Nov. 17--Former House Speaker Dennis Hastert's use of a government office to conduct some of his private business dealings has led to calls for the little-known perk to be reined in.
Hastert, 70, an Illinois Republican and Washington lobbyist, left Congress in 2007 and has kept an office in far west suburban Yorkville for almost five years at a cost of nearly $1.8 million. Federal law gives ex-speakers an office to wind down matters related to their House tenure.
A Tribune investigation, published last week, found Hastert used the office and a government-paid secretary to handle some scheduling and travel related to his private business ventures.
In the wake of that report, the National Taxpayers Union, a nonpartisan watchdog group, urged Congress to cut back on the benefit or eliminate it.
"Like former presidents, former speakers and most ex-lawmakers, for that matter, have plenty of post-government career options to keep them afloat," said Pete Sepp, the group's executive vice president.
"Clearly one way to resolve any questions surrounding appropriate use of the former speakers' perk is to end it entirely or more strictly limit the purpose," he said.
Sepp suggested that the National Archives might be a better choice to gather former speakers' papers and help with research for "official congressional history purposes."
Washington lawyer Kenneth Gross, an authority on government ethics, questioned why a former speaker is given office space for five years and a staff of up to three people.
"I am not sure why in the world a former speaker of the House needs a government-provided office for five years after leaving office," said Gross, formerly the associate general counsel for the Federal Election Commission.
At Citizens Against Government Waste, a group that targets mismanagement and inefficiency in the federal government, President Tom Schatz said the office perk should be reviewed. Most correspondence is now handled electronically, he said, so "it is possible that it may take less than five years for former speakers to get their papers in order."
At its peak, the taxpayer-paid office set up for Hastert in December 2007 had three staffers, each making six-figure salaries.
The Tribune found that a secretary in the Office of the Former Speaker used email to coordinate some of his private business meetings and travel. She also conducted research on one venture, a proposed Formula One racetrack in Southern California.
J. David John, 48, a Burr Ridge businessman who was involved in ventures with Hastert, said he met with Hastert at least three times in the Office of the Former Speaker to discuss various projects.
Gross said it was impermissible to use government resources for private business unless it is incidental, such as making a doctor's appointment with a government telephone or email account. Only a certain amount of incidental use is allowed, he said.
House employees are warned that while minor, incidental personal use of government resources is permitted in no case should they be used to conduct private business or look for a job.
The Tribune's findings had prompted Bob Edgar, a Democrat and former congressman who now is president of Common Cause, a government watchdog group, to call for the Office of Congressional Ethics to investigate.
Kelly Brewington, spokeswoman for the ethics office, declined to comment, citing policies against discussing whether an investigation is under way.
The cost to taxpayers for Hastert's office was nearly $1.8 million through June 30. The money paid for salaries, office rent, travel, moving expenses, equipment, a media consultant, a sport utility vehicle that was leased for two years and other items.
The bill will grow before the office closes Nov. 30. A Tribune analysis projected the final tab could hit $1,875,000.
Hastert was the speaker for eight years, longer than any other Republican.
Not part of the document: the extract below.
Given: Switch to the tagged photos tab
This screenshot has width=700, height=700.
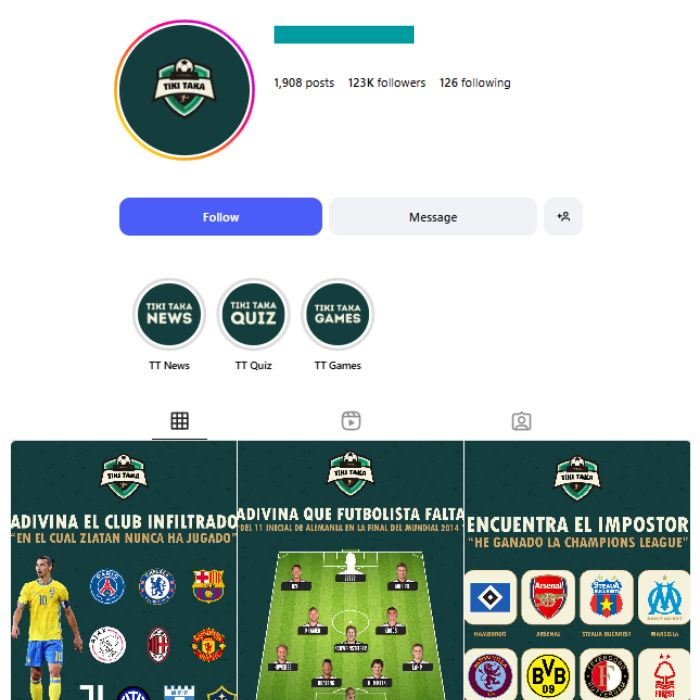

In January 2007, when the Democrats recaptured the House, he lost the post and retired from Congress in November 2007.
Hastert now collects two state pensions and one federal pension totaling about $106,000 a year.
Three months before Hastert's retirement, the Congressional Research Service published a report about giving former speakers an office. The research service found that a two-year office allowance for a departing former speaker dated to 1970, was changed in 1974 to an open-ended time frame and then limited in 1993 to five years.
Now, money is "available to former speakers for office space and furnishings, office operations, franked mail, and staff assistance," the research service said.
"Allowances are to be used solely for the administration and conclusion of any matters relating to service as a representative and speaker of the House."